While families are gearing up for spring after a cold winter, planning picnics and hikes with children, others are dreading the allergy season and the medical difficulties it brings along with it. Lets focus on the two most common respiratory related conditions children suffer from and are most prevalent in the winter and early spring seasons, asthma and croup.
While both affect your child’s breathing and the symptoms may seem similar, the conditions are very different and often the methods treatment too.
Lets start with croup. Croup is classified as an upper respiratory condition, which means, unlike asthma, the constriction of the airways happens higher up, in the trachea (windpipe) and larynx (voice box). It most commonly affects children aging from six months to three years however younger babies may develop it as well as children into their early teens, it is less common though. A virus called parainfluenza causes it. Despite the name it is not what we know as flu but can cause result in a runny nose, fever and cough. While this is the most common cause, allergies are also a trigger.
Although croup is often a rapid onset, parents who are aware that their child suffers from croup can help prevent it by steering the child clear of known allergies such as dust, pollen, certain food additives such as Tartrazine as well as monitoring colds the child may develop. It is identified by a barking cough, horse voice and stridor (grating breathing sounds).
If croup is caught early or a mild case is experienced, simply encouraging the child to inhale steam over a basin or in a shower may well ease the constriction. In more aggressive cases, a trip to the emergency room may be necessary for oxygen therapy and a course of corticosteroids such as prednisone. Do not play the “waiting game” as croup tends to worsen as the temperature drops at night.
Remember to try keeping the child calm. They will be distressed and panic as well as crying often worsens the symptoms.

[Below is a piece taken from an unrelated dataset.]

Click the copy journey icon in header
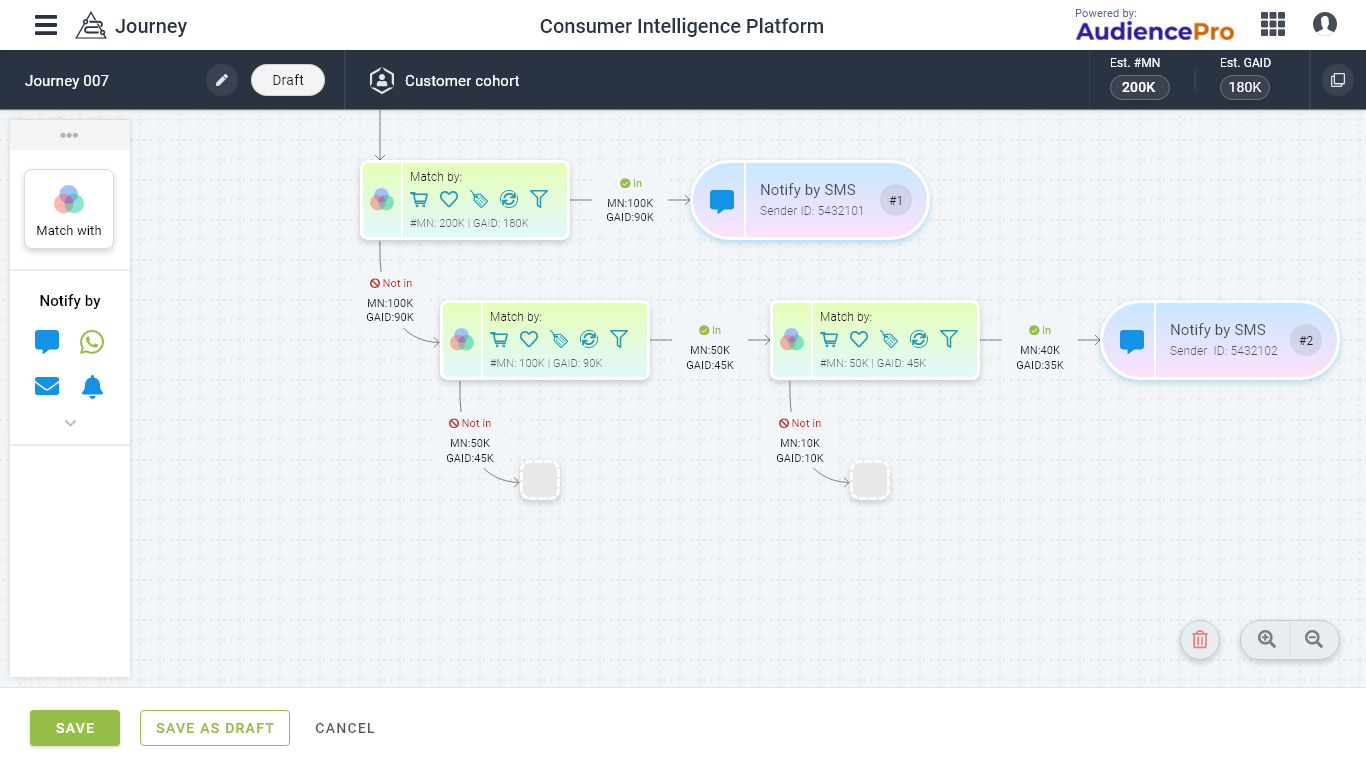 click(1337, 80)
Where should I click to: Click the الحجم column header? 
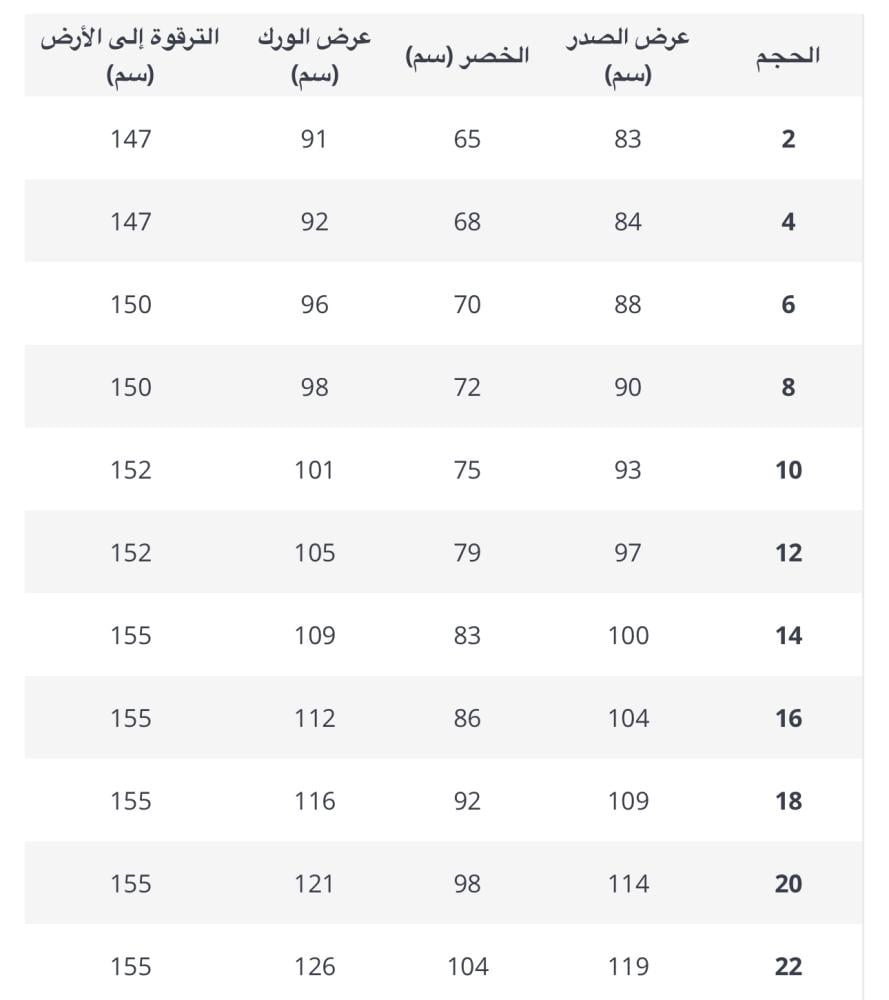point(788,57)
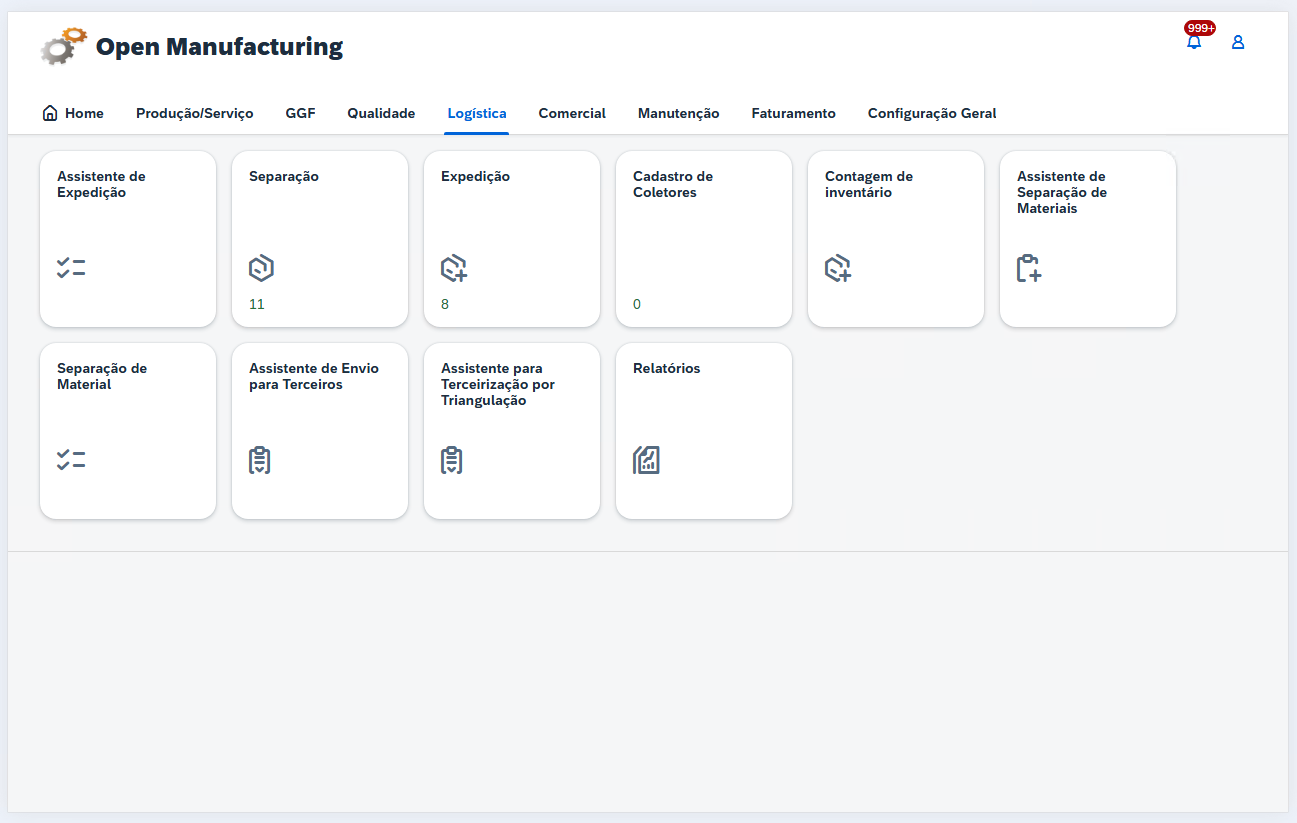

Asthma on the other hand is a lower respiratory condition and affects the bronchioles (small tubes delivering air through the lungs). Asthma is considered a lifetime condition, especially is it develops in adulthood however children are known to “grow out of it”, however it may return later in life due to lifestyle changes or menopause. It is common for children to suffer from asthma if there is a history of it in the family however there are many other causes including pre-birth risks and environmental influences.
Triggers are causes for attacks to take place and range from a cold, chest infection, environmental aspects such as change in season to allergies, emotional stress, open fires, mold and exercise and is identified by wheezing, coughing, difficulty in breathing and a tight chest
Sadly asthma kills up to 45% of suffers before they reach hospital which is why, when symptoms develop and are considered “out of control” (an inhaler or nebulizer does not ease symptoms considerably), it is important that we take the child to hospital or call an ambulance timeously.
Should your child have been diagnosed with asthma, it is imperative that we carry an inhaler on us at all times. For young children, a spacer (plastic adaptor) should be placed on the front of the inhaler to hold the burst of medication, as it is more difficult for them to synchronize their breath with the inhaler. Be careful not to confuse the two different types of inhalers. One is used when an attack is experienced; inhalers such as Asthavent or Ventolin are rapid acting and ease the constriction for almost instant relief and can be bought over the counter. The other is a steroid based inhaler such as Budeflam and is used for long-term treatment. This will not provide the relief the child needs in the case of an attack. Nebulizers are often used during an attack and provide similar relief as inhalers. The nebulizer is a machine, which reduces the same drugs you find in inhalers from a liquid form to a mist, which the child then inhales. Studies have shown that children under the age of five, using an inhaler with the correct spacer often benefit more than using a nebulizer. The inhaler administers a lower dosage of medication, however in a far shorter space of time, the nebulizers, which take up to 15 minutes to administer the metered dosage also has a loss rate of over 90% which means the child only inhales less than 10% of the medication versus the 10-40% when using an inhaler. This is not to say nebulizers are not recommended. They are great when dealing with a child who either refuses or is too young to inhale spay from an inhaler. Be aware that a rapid heart rate is also associated with the nebulizer and far less often with the inhaler. While the use of steam like in croup for treatment has never really been clinically proven to be effective, it may help some sufferers, but also worsen others so be careful if choosing to use this method. If you suspect the environment the child is in may be causing the attack, remove them from the environment as quickly as possible. Try and keep them calm and “coach” their breathing, crying may also exacerbate the symptoms.
Always be prepared for known respiratory conditions. Both the conditions we have discussed, if not preventable, are treatable if the correct action is taken timeously. Don’t ever think you are being dramatic by calling an ambulance or taking a child to hospital if you are concerned. They are your children and quick, decisive actions and training will save their lives.